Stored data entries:
====
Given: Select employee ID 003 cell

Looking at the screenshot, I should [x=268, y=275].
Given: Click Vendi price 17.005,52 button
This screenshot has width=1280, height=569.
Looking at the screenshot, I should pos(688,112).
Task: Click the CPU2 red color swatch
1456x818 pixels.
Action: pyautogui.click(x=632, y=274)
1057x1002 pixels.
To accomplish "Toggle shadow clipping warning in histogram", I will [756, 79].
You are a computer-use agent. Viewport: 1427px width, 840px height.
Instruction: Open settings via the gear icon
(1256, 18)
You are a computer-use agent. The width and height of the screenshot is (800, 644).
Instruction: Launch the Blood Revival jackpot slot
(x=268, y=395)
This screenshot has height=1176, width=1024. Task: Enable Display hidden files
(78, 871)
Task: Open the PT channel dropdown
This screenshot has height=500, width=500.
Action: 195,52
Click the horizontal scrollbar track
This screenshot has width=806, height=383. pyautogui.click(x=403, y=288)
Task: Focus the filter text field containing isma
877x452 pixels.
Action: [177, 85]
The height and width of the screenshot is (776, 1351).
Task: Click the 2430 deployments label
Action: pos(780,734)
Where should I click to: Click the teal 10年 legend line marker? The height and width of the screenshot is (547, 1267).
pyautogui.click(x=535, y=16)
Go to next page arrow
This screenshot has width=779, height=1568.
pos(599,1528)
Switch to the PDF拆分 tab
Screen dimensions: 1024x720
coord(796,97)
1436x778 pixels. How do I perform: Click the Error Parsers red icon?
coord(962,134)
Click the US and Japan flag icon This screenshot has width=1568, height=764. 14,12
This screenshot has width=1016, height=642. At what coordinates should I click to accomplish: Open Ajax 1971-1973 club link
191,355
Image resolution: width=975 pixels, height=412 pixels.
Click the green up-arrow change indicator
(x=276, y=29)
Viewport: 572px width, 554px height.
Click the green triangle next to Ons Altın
====
Problem to solve:
Copy every record above out again, word for word.

Written answer:
Given: Select employee ID 003 cell

Looking at the screenshot, I should [x=268, y=275].
Given: Click Vendi price 17.005,52 button
This screenshot has width=1280, height=569.
Looking at the screenshot, I should pos(688,112).
Task: Click the CPU2 red color swatch
1456x818 pixels.
Action: pyautogui.click(x=632, y=274)
1057x1002 pixels.
To accomplish "Toggle shadow clipping warning in histogram", I will [756, 79].
You are a computer-use agent. Viewport: 1427px width, 840px height.
Instruction: Open settings via the gear icon
(1256, 18)
You are a computer-use agent. The width and height of the screenshot is (800, 644).
Instruction: Launch the Blood Revival jackpot slot
(x=268, y=395)
This screenshot has height=1176, width=1024. Task: Enable Display hidden files
(78, 871)
Task: Open the PT channel dropdown
This screenshot has height=500, width=500.
Action: 195,52
Click the horizontal scrollbar track
This screenshot has width=806, height=383. pyautogui.click(x=403, y=288)
Task: Focus the filter text field containing isma
877x452 pixels.
Action: [177, 85]
The height and width of the screenshot is (776, 1351).
Task: Click the 2430 deployments label
Action: pos(780,734)
Where should I click to: Click the teal 10年 legend line marker? The height and width of the screenshot is (547, 1267).
pyautogui.click(x=535, y=16)
Go to next page arrow
This screenshot has width=779, height=1568.
pos(599,1528)
Switch to the PDF拆分 tab
Screen dimensions: 1024x720
coord(796,97)
1436x778 pixels. How do I perform: Click the Error Parsers red icon?
coord(962,134)
Click the US and Japan flag icon This screenshot has width=1568, height=764. 14,12
This screenshot has width=1016, height=642. At what coordinates should I click to accomplish: Open Ajax 1971-1973 club link
191,355
Image resolution: width=975 pixels, height=412 pixels.
Click the green up-arrow change indicator
(x=276, y=29)
Viewport: 572px width, 554px height.
Click the green triangle next to Ons Altın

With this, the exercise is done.